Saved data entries

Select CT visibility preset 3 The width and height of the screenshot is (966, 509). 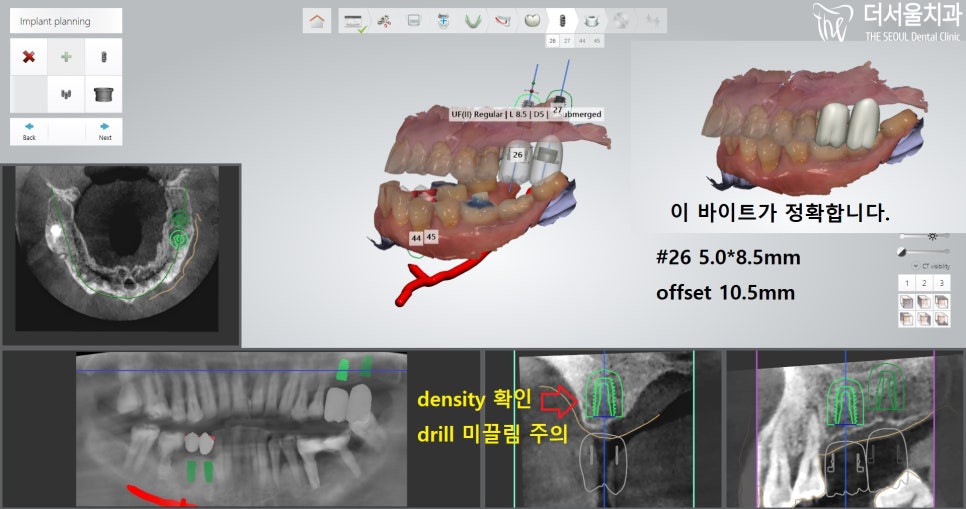(942, 284)
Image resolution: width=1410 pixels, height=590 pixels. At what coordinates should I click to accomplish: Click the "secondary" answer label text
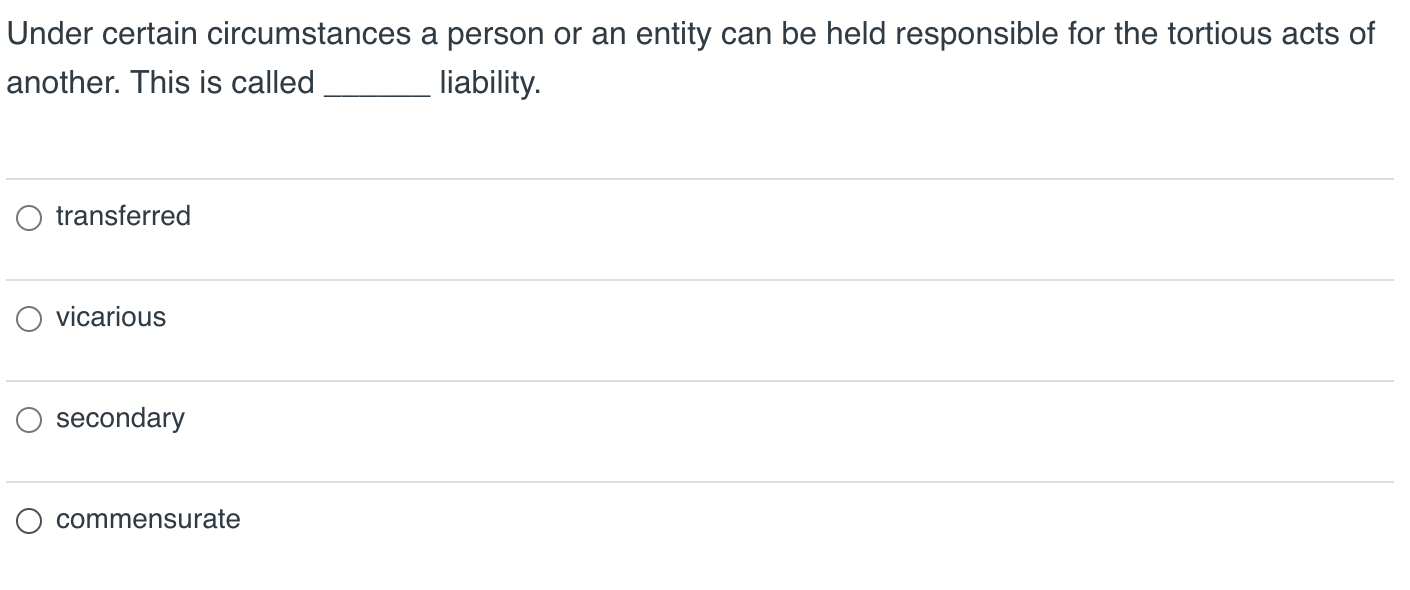[120, 418]
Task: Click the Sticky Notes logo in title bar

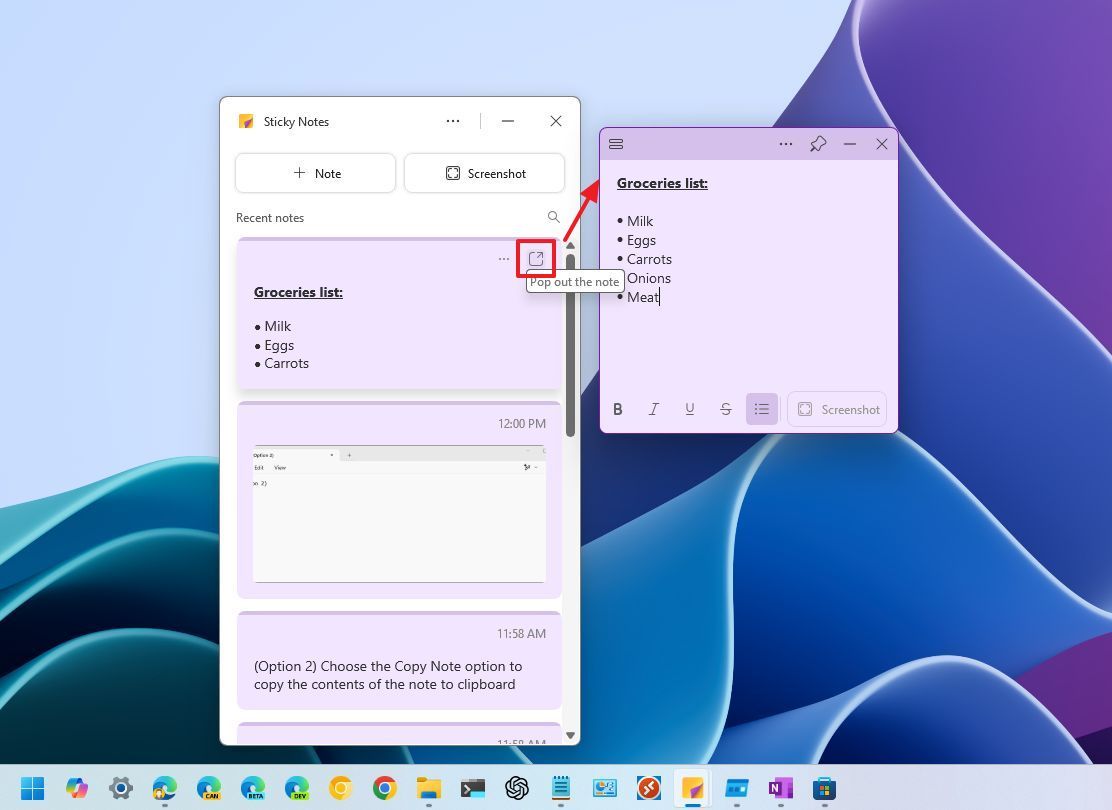Action: [245, 121]
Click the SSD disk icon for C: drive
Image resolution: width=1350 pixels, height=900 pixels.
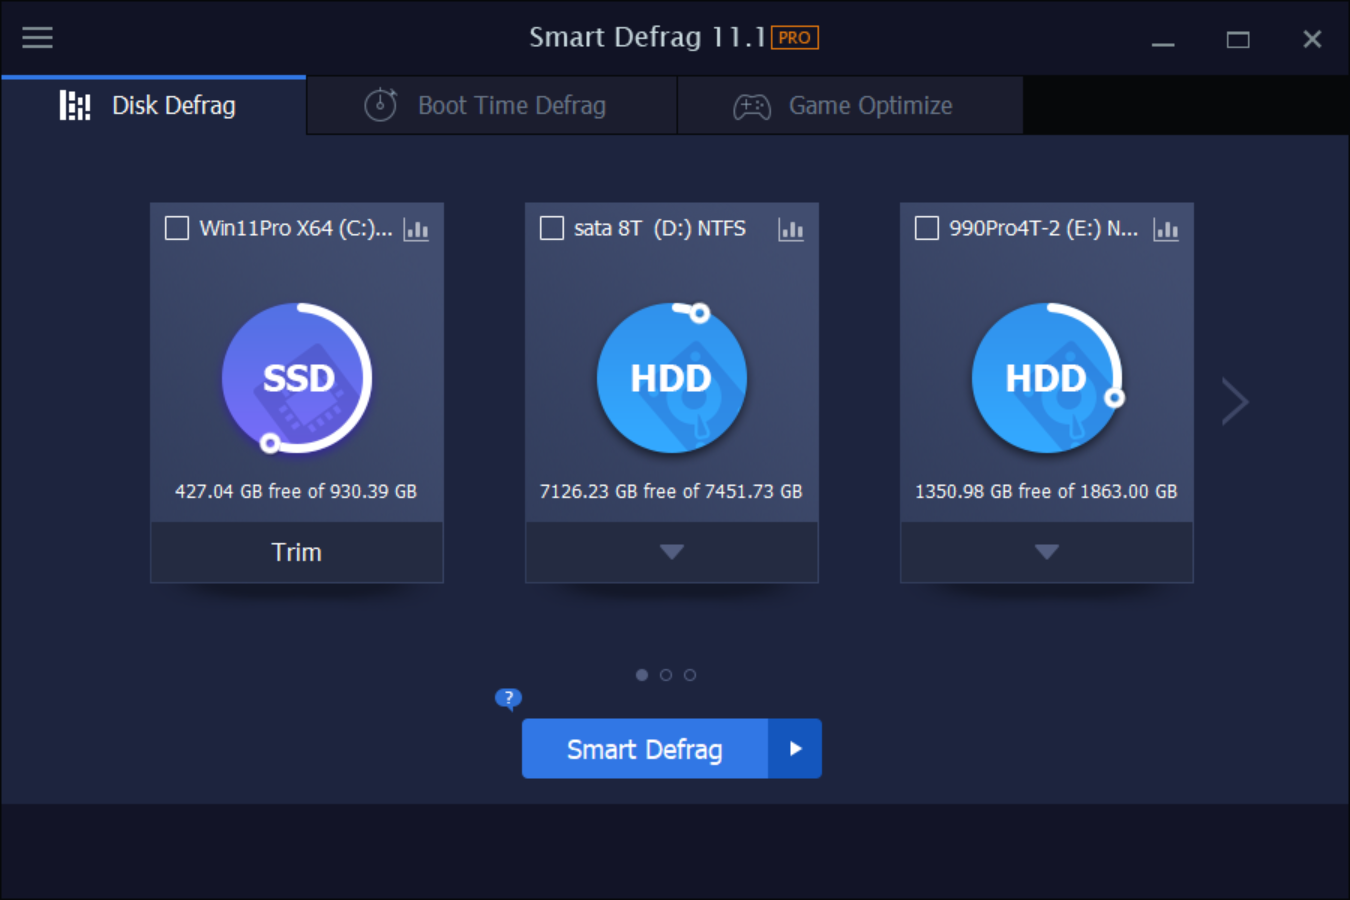click(296, 379)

Try it
Retype the lines from the one containing "Image resolution: width=1410" down to the last line of the records, both included, exactly and nothing more. Pictures stay out.

Solution
Image resolution: width=1410 pixels, height=590 pixels. At what coordinates should I click to accomplish: Click the "secondary" answer label text
[120, 418]
Task: Click the Sticky Notes logo in title bar

Action: [245, 121]
Click the SSD disk icon for C: drive
Image resolution: width=1350 pixels, height=900 pixels.
click(296, 379)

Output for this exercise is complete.